Item coordinate data
>>
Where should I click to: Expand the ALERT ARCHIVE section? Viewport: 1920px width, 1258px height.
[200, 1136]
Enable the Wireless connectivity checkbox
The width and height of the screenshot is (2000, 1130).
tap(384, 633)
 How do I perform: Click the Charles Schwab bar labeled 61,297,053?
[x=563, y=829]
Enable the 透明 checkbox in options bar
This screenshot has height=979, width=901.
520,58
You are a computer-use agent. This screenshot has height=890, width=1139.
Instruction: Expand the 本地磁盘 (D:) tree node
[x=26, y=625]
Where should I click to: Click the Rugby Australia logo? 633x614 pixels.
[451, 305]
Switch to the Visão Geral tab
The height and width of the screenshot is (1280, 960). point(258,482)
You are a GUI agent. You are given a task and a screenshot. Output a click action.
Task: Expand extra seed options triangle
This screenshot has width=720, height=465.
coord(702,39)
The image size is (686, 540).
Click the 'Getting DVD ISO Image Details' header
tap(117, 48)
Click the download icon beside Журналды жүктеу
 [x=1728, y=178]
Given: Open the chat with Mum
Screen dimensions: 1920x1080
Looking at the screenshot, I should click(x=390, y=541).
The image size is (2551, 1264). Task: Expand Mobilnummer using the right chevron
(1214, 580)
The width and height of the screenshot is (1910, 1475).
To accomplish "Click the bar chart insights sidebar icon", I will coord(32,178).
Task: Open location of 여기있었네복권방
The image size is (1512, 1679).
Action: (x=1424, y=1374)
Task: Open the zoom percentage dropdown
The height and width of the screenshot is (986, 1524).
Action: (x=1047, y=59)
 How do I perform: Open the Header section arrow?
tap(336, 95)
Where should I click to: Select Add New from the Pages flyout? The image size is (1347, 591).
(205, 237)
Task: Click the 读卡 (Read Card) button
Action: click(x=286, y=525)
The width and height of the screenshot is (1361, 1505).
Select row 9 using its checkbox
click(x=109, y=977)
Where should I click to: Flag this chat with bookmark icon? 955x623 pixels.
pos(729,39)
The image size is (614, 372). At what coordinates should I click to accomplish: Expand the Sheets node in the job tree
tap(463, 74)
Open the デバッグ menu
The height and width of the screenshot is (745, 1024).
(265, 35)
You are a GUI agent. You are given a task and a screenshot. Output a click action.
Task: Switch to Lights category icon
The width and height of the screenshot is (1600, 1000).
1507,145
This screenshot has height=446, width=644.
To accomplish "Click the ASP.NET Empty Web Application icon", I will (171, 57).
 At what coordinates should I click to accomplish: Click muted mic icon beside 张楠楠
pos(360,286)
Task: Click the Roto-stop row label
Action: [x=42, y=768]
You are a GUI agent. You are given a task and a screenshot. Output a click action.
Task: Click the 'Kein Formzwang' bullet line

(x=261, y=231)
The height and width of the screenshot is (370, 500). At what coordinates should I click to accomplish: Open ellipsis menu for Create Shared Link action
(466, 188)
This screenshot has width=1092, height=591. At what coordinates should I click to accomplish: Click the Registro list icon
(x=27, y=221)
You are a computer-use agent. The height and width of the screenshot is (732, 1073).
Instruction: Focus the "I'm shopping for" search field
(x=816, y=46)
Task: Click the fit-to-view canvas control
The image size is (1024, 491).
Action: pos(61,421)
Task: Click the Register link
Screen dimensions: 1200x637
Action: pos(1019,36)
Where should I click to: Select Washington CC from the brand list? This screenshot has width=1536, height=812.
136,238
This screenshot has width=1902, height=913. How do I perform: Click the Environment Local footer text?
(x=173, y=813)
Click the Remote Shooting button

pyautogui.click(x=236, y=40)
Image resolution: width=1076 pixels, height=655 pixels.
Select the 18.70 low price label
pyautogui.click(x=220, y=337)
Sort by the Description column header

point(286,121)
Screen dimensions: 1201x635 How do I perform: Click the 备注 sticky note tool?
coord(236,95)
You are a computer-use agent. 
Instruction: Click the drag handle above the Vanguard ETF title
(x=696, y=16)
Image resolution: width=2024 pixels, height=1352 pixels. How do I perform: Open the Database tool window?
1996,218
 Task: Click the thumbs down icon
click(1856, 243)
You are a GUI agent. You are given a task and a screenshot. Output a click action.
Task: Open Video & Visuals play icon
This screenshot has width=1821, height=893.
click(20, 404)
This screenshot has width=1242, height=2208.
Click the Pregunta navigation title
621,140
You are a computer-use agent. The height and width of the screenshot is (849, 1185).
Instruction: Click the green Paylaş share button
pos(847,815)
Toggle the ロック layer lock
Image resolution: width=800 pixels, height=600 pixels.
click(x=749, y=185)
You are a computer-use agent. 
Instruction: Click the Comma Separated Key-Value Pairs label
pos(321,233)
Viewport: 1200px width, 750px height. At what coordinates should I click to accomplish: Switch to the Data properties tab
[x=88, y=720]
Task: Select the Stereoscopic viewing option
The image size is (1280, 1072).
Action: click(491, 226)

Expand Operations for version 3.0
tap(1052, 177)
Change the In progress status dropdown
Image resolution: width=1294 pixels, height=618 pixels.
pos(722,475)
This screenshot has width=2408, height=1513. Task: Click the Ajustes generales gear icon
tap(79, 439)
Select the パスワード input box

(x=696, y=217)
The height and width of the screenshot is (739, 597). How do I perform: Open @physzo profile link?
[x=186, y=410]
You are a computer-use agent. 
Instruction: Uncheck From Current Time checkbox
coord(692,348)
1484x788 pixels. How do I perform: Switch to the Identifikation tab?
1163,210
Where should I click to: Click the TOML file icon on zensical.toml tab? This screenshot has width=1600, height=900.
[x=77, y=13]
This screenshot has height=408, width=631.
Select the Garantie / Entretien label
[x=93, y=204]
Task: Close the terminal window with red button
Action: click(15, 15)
<<
→ Job
Count the lines in the items above that contain the string "section", treating uppercase and lowercase as different. Reply with the number alone.

→ Final answer
2